What is the C++ way to do this instead of using function pointers?

Question

I am working on a part of a program that applies different types of filters onto an already read data part of a bitmap image. The method in question gets the data stored in a 2-dim std::vector and furthermore a pointer to the function in which the filter is applied as arguments. By that we can generically apply different filters by using this method. My question is, are function pointers the only way to achieve this, or does C++ offer a more beautiful and more readable solution to achieve it?

This is the method this question is about. Second argument is the function pointer that is used to access the function in the if/else statement inside the for loops.
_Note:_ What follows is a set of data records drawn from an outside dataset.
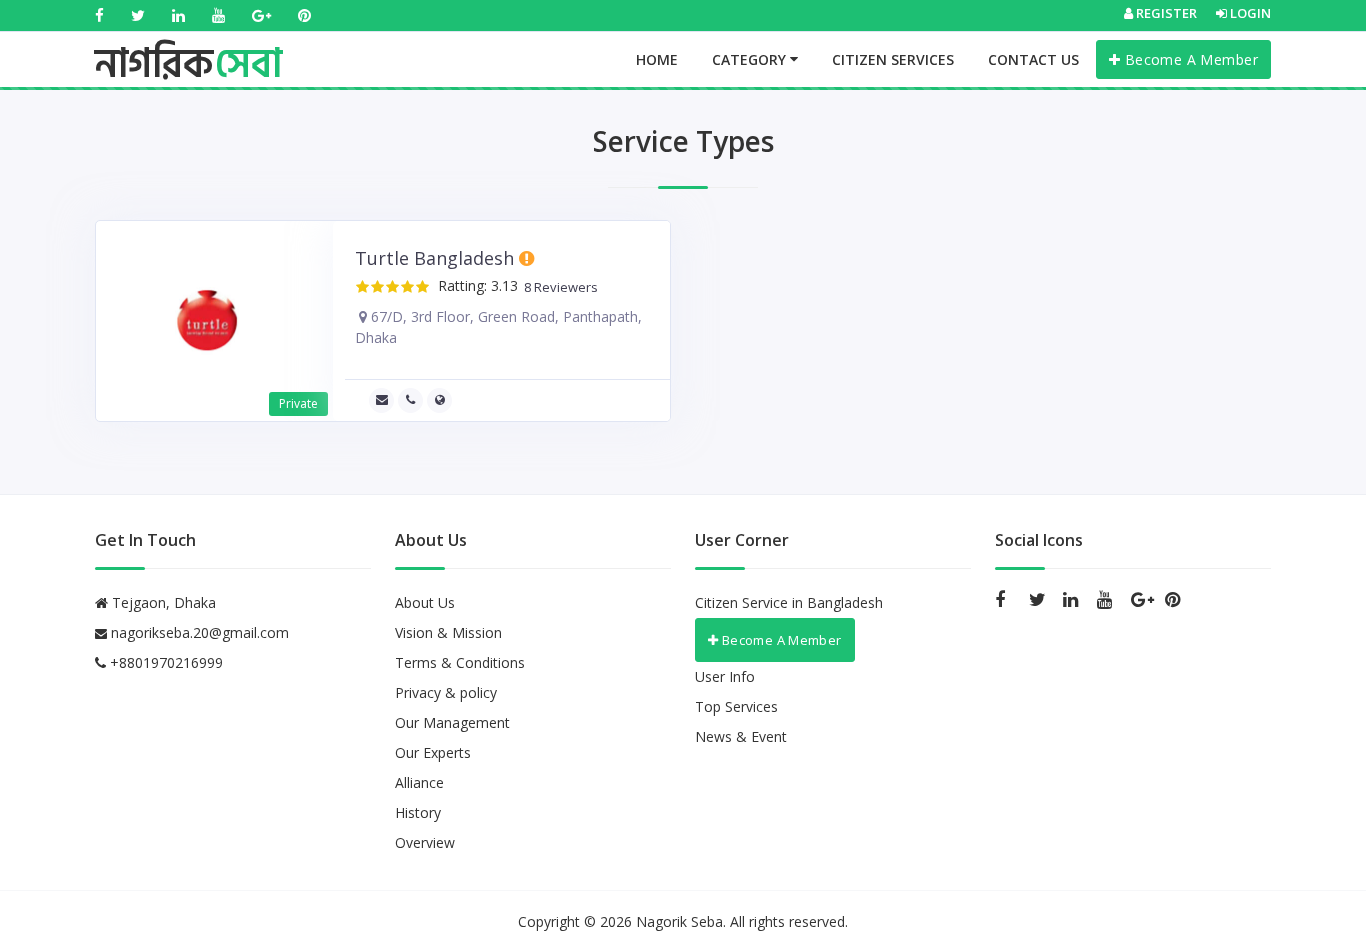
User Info (725, 676)
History (418, 812)
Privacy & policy (446, 692)
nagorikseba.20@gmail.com (200, 632)
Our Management (452, 722)
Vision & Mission (448, 632)
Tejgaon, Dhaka (162, 602)
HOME (657, 59)
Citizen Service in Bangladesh (789, 602)
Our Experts (433, 752)
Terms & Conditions (460, 662)
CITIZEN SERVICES (893, 59)
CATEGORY (751, 59)
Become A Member (1189, 59)
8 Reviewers (558, 287)
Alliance (419, 782)
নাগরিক (188, 45)
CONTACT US (1033, 59)
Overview (425, 842)
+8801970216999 (164, 662)
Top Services (736, 706)
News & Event (741, 736)
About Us (425, 602)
void SteganoMessage::genFilter(std::vector<std::vector<uint32_t>> *d, uint32_t (*f)(uint32_t, size_t)){
    int count = 0;
    int pixel = getPixel();
    for(auto itOuter = d->begin(); itOuter != d->end(); ++itOuter){
        for(auto itInner = itOuter->begin(); itInner != itOuter->end(); ++itInner){
            if(mode == true)
                *itInner = f(*itInner, sizeof(*itInner));
            else
                *itInner = f(*itInner, this->getImage()->getBitmapHeader()->getBitCount()/8);
            displayProgress(count, pixel);
        }
    }
    displayProgress(0);
}

Call of genFilter function:

//...
{
    genFilter(data, substB);
}
//...

While substB is a function of course.

Would be very thankful for a hint that leads me into the right direction where I could research or a code snippet that shows a possible more C++ like way to do it.

Answer 1

Type-preserving

The usual way to pass a function (or things that can be INVOKEd) in C++ is by using a template parameter:

// version #1
template <typename F>
void func(F f)
{
    static_assert(std::is_invocable_v<F, std::uint32_t, std::size_t>);

    // instead of f(*itInner, sizeof(*itInner))
    std::invoke(f, *itInner, sizeof(*itInner));
}

You can also use SFINAE to prevent postponing the error to instantiation time. This also enables overloading:

// version #2
template <typename F>
std::enable_if_t<std::is_invocable_v<F, std::uint32_t, std::size_t>>
    func(F f)
{
    // no need to static_assert here
    std::invoke(f, *itInner, sizeof(*itInner));
}

Since C++20, we can use concepts:

// version #3
template <std::Invocable<std::uint32_t, std::size_t> F>
void func(F f)
{
    // same as above
}

Which can be simplified further, using an abbreviated function template, to:

// version #4
void func(std::Invocable<std::uint32_t, std::size_t> auto f)
{
    // same as above
}

(This is still a function template rather than an ordinary function. It is equivalent to version #3.)

Type-erasing

You can also use std::function for type erasure:

// version #5
void func(std::function<void(std::uint32_t, std::size_t)> f)
{
    // ...
    f(*itInner, sizeof(*itInner));
}

Compared to the type-preserving alternatives (versions #1–4), this approach may reduce code bloat, but may incur runtime overhead for virtual function calling.